Melanie thought Alice should have impressed him,  “What was she like?  Describe her for me.  Was she sexy?”

“Alice?  What care I what Alice was like!  Tall, black hair – could have done with a comb…

“Heavy eyebrows, big nose, sort of long?”

“Not that big!”

“Alice Burbridge!”  Melanie cried, triumphant,  “I bet it was Alice Burbridge!  She’s dead famous, Pete!”

“Yeah, right! I kind of thought she was going to stab me, some of the time.   Tell me what you think the dream – vision – whatever. was about.     You’re good at these things.”

“I think it was about too much happy cake.”

“Mel, serious, please?”

“Okay, okay.   There was a street, you said?”

“Yes, but on end.  I’m falling down it instead of walking.  The pavement’s vertical, and I fall into the sea at the bottom.”

“Was there anything else about it you remember?  Like the name on a shop, or something?

Peter searched his memory, “No, nothing.  It all happened too fast.   Vincent thought it might represent some sort of code, you know?  With the clock and everything?”

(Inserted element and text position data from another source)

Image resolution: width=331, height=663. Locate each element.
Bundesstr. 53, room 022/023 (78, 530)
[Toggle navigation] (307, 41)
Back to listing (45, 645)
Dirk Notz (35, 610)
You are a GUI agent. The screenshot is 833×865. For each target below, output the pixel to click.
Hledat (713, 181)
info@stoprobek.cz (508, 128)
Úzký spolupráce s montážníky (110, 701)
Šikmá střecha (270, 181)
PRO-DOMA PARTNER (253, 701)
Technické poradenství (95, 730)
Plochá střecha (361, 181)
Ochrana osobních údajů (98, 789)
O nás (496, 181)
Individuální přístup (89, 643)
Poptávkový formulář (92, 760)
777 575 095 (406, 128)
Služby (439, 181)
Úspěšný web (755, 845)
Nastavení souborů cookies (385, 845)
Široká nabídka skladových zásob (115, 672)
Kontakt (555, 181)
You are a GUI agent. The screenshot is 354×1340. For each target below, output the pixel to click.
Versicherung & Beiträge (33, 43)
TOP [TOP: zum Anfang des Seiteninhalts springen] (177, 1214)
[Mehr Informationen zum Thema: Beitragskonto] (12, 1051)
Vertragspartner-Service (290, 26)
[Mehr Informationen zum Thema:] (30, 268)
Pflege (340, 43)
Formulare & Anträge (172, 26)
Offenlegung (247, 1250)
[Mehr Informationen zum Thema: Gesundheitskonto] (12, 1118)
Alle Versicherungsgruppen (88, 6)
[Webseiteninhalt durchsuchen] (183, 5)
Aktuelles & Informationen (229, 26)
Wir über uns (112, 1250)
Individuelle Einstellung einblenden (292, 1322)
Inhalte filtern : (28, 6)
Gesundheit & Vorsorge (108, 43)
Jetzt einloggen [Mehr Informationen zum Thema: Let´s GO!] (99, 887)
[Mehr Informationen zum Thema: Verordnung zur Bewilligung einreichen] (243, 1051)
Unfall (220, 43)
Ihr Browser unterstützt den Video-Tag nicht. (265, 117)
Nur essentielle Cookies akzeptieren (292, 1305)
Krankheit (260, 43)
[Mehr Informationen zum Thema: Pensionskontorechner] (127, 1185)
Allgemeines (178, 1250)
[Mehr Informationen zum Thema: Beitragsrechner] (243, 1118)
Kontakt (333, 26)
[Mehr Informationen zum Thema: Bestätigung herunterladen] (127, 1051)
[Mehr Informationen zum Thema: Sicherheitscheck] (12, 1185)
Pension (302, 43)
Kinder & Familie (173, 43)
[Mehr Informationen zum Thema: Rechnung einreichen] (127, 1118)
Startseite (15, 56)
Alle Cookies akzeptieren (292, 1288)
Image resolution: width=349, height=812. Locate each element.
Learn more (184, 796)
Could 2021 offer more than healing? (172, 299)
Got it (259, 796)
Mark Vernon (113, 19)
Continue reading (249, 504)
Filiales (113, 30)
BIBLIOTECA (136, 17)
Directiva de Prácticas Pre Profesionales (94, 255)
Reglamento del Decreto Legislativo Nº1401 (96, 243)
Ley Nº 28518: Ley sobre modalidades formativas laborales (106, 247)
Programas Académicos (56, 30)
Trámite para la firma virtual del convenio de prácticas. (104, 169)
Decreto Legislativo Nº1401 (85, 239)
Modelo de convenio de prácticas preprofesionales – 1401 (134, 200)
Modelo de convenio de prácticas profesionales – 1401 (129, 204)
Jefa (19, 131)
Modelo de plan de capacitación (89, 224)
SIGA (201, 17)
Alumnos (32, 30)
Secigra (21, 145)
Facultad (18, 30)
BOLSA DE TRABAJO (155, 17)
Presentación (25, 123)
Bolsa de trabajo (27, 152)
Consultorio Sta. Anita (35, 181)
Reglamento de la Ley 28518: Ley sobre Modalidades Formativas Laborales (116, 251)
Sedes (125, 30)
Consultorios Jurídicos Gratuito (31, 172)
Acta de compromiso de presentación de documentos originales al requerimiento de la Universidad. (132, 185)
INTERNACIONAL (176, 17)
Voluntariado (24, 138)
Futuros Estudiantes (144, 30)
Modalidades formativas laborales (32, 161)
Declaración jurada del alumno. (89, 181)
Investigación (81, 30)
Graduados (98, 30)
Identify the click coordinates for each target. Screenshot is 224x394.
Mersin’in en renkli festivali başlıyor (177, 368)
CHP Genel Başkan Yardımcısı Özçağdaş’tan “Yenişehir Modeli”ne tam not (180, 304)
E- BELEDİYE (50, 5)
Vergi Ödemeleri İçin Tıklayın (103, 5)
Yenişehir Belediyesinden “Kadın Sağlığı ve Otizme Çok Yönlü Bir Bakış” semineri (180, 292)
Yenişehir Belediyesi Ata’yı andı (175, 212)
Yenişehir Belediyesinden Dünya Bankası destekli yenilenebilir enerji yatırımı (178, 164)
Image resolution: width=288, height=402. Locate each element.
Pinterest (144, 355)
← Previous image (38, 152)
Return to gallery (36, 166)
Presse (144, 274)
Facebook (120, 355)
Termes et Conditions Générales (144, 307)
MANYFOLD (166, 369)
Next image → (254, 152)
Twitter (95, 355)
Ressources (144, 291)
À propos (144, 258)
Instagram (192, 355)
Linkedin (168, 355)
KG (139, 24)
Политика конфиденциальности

“I don’t see that.    I think it may be a series of clues.  Dreams draw on your experiences, don’t they?  Peter, try this.   Is there somewhere in your past – a place you visited that was so special…”

“…that I didn’t want to leave?   Like the West End, you mean?

“Right: London.  What made you think of that straightaway?”

“Dunno.  I sometimes remember it.  Kensington; went there with olds when I was, like, five or something.   Wicked day.   We did the Natural History museum.   Tiny kid, big skeletons; I was well impressed.”

“You didn’t want to come home?”  Melanie asked.

“No.  I wanted to stay longer, but you know my dad, he’s time-obsessed.   He kept lantering on about missing the train….Oh shit, the clock sloshing around!”

Melanie was triumphant,  “Yep.  Your dad is the clock, and the large place is one of those museums, or maybe just London.   Now, the street; are we looking at this the wrong way round….can u remember falling down, or anything?

“What,  on that trip?  No.”

“Ha ha.  Or panicking?   Did anything make you frightened?   You were only five.”

Peter shook his head, “I don’t think so.”

Melanie sighed,  “Well, we’ve got London, anyway.   Where else did you go, do you remember?”

“Not really.   I mean, we probably did the tourist places, like the Tower and things, but I don’t think they mean anything.”


“\I can’t, honestly.  I just think that this – whatever it is – I’m supposed to be seeing, should kind of stand out, u know?  Like really obvious, if you know what I mean.    Thing is, Vincent made it sound so urgent and important; I feel like I’m letting him down, yeah?”

Melanie made a face.  “I think he needs a big slap, giving you puff and putting you in this position.    I’ll keep working on it, but I can’t think of anything else right now.  Tell him London.  Maybe that’ll help?     See you at coll tomorrow, if you’re coming, that is.”

“Sarcasm  now!   Yep, I’m coming.  Come round here, if you got time, we’ll go in together.”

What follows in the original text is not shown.